[Saved data entries]

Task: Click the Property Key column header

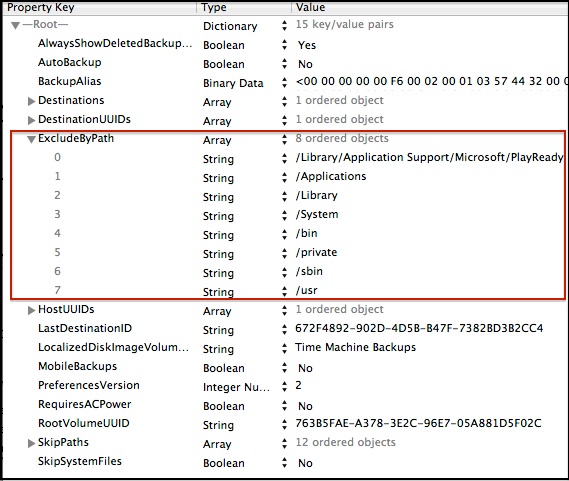Action: coord(41,7)
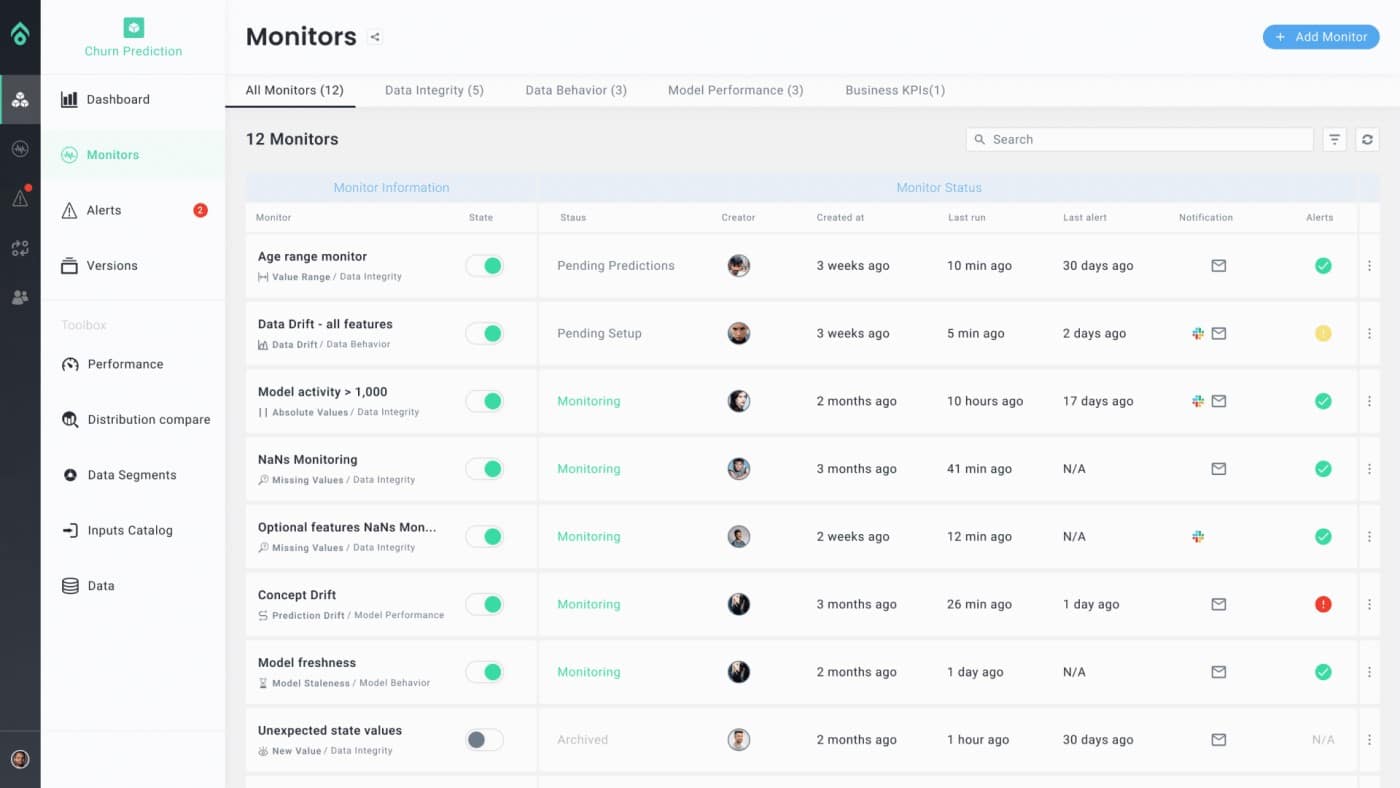Open the Data Segments tool

130,474
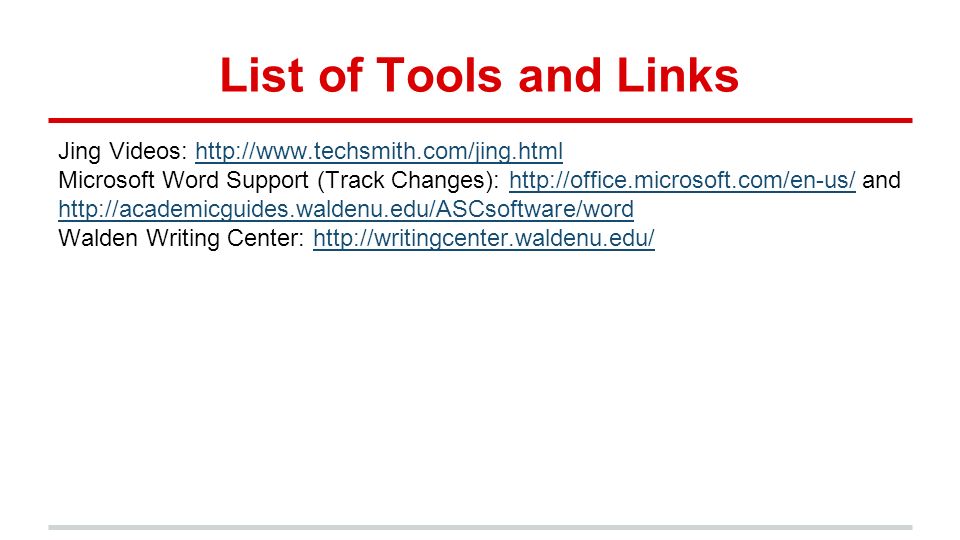Click the word "of" in the title
Image resolution: width=960 pixels, height=540 pixels.
click(340, 75)
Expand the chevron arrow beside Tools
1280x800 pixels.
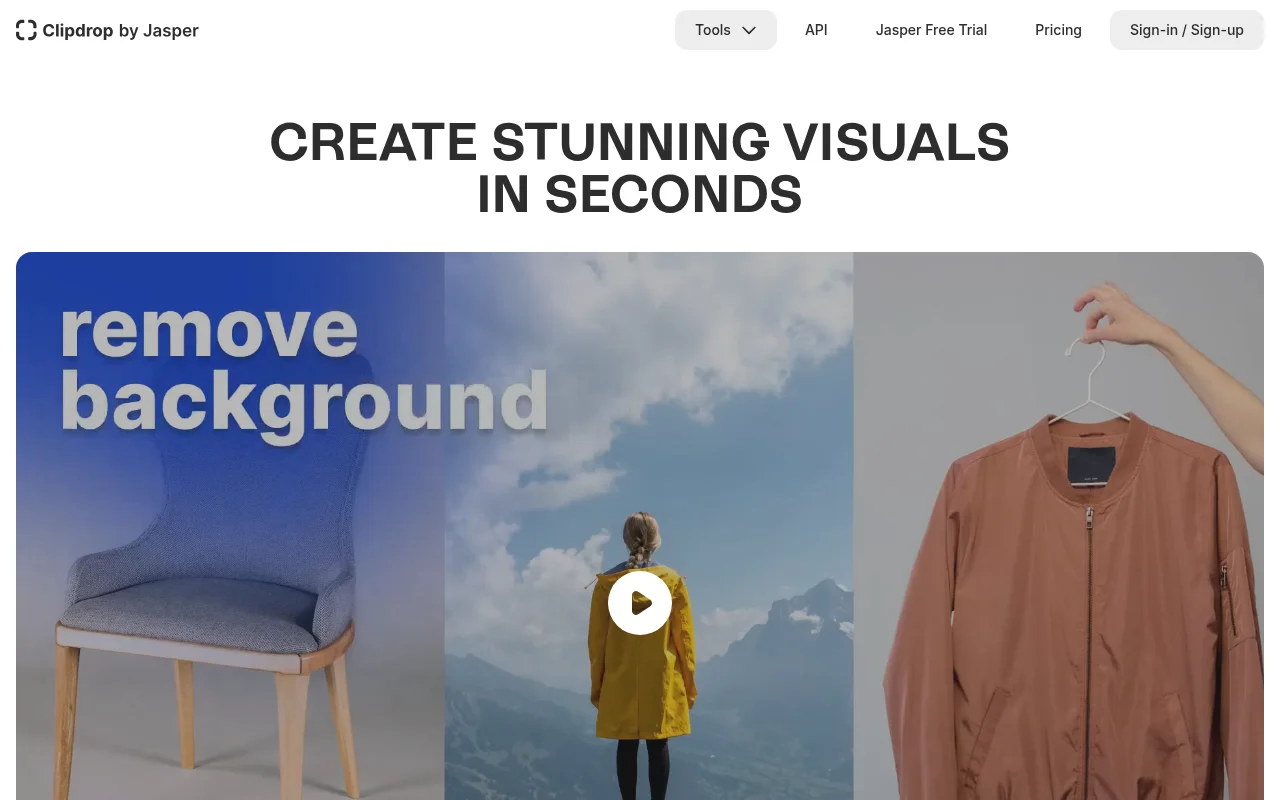749,30
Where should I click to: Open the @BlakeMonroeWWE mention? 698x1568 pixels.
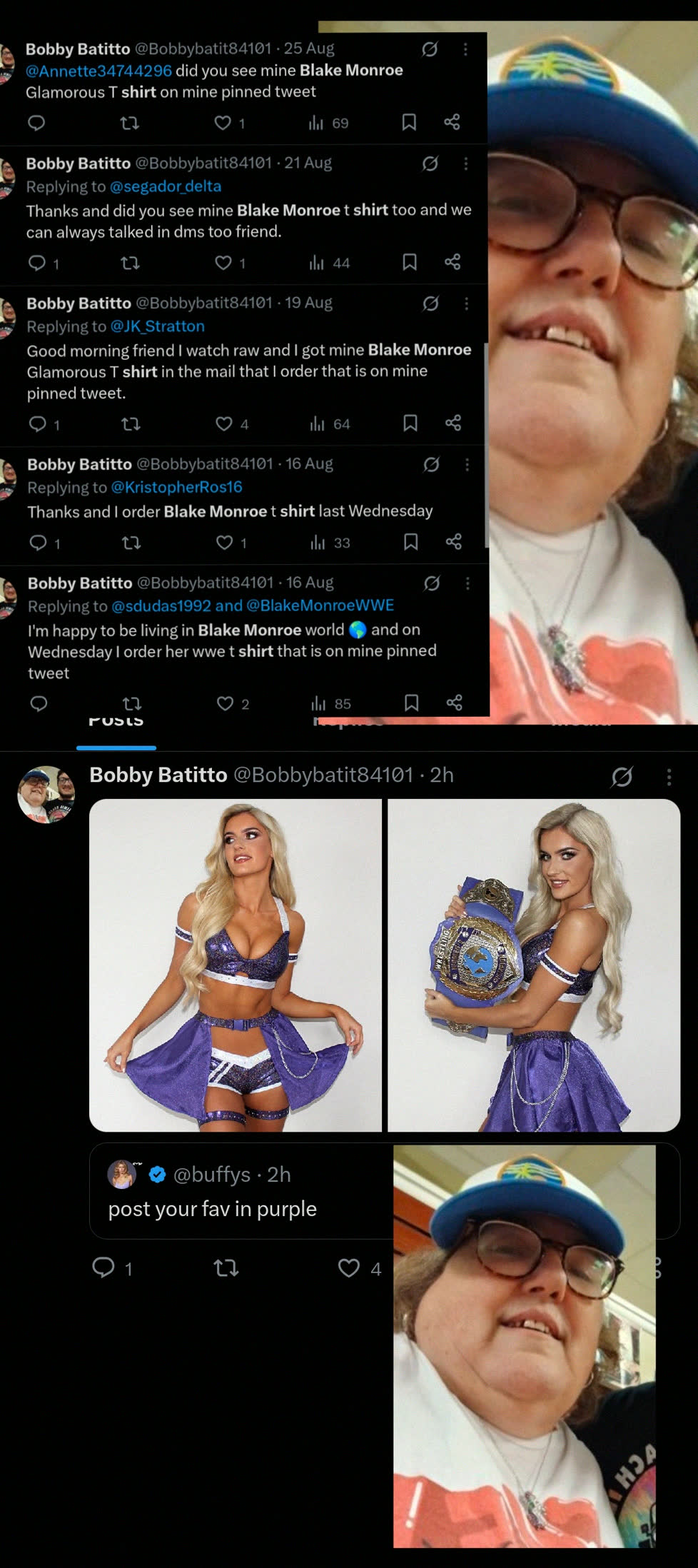320,605
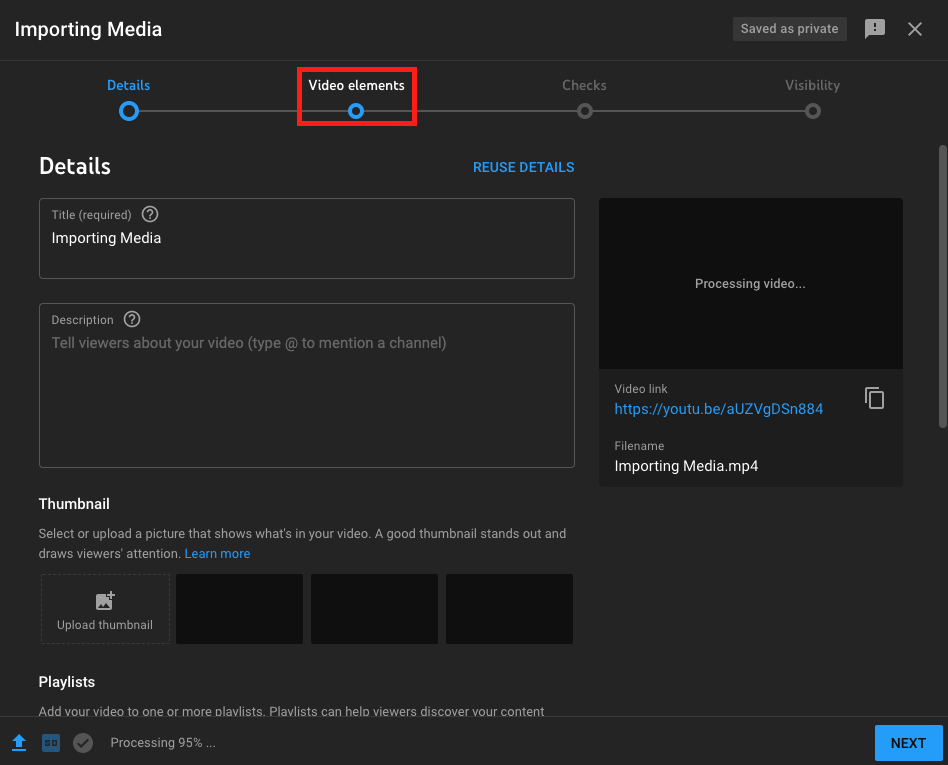The image size is (948, 765).
Task: Click into the Title input field
Action: (x=307, y=238)
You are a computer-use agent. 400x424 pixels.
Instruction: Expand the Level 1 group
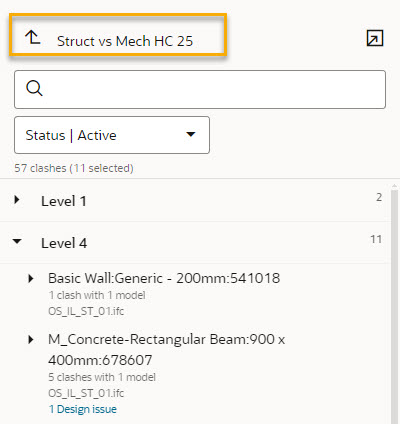tap(17, 200)
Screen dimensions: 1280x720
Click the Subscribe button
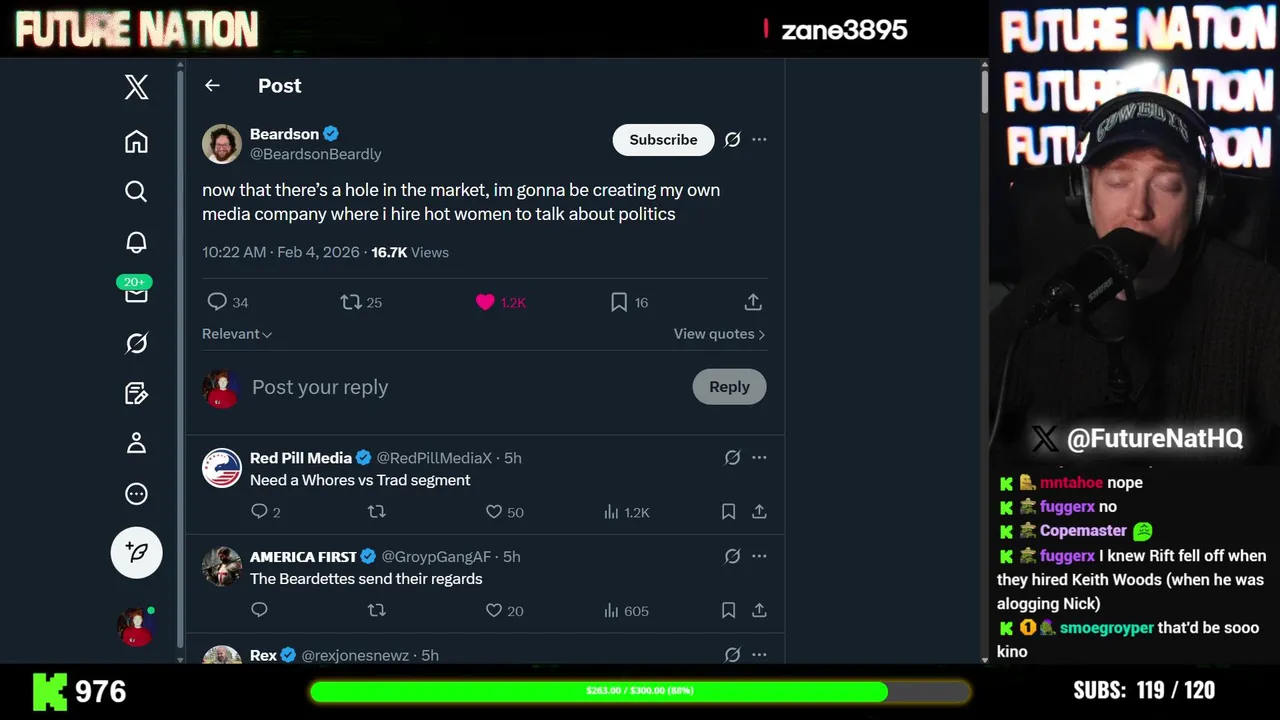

#### ASSIGNMENT:
Each line from the one with "You are a computer-use agent. 400x424 pixels." through the final line of the records must be copied exactly, with no pictures and no additional lines.

#### THE COMPLETED TASK:
You are a computer-use agent. 400x424 pixels.
Instruction: Expand the Level 1 group
tap(17, 200)
Screen dimensions: 1280x720
Click the Subscribe button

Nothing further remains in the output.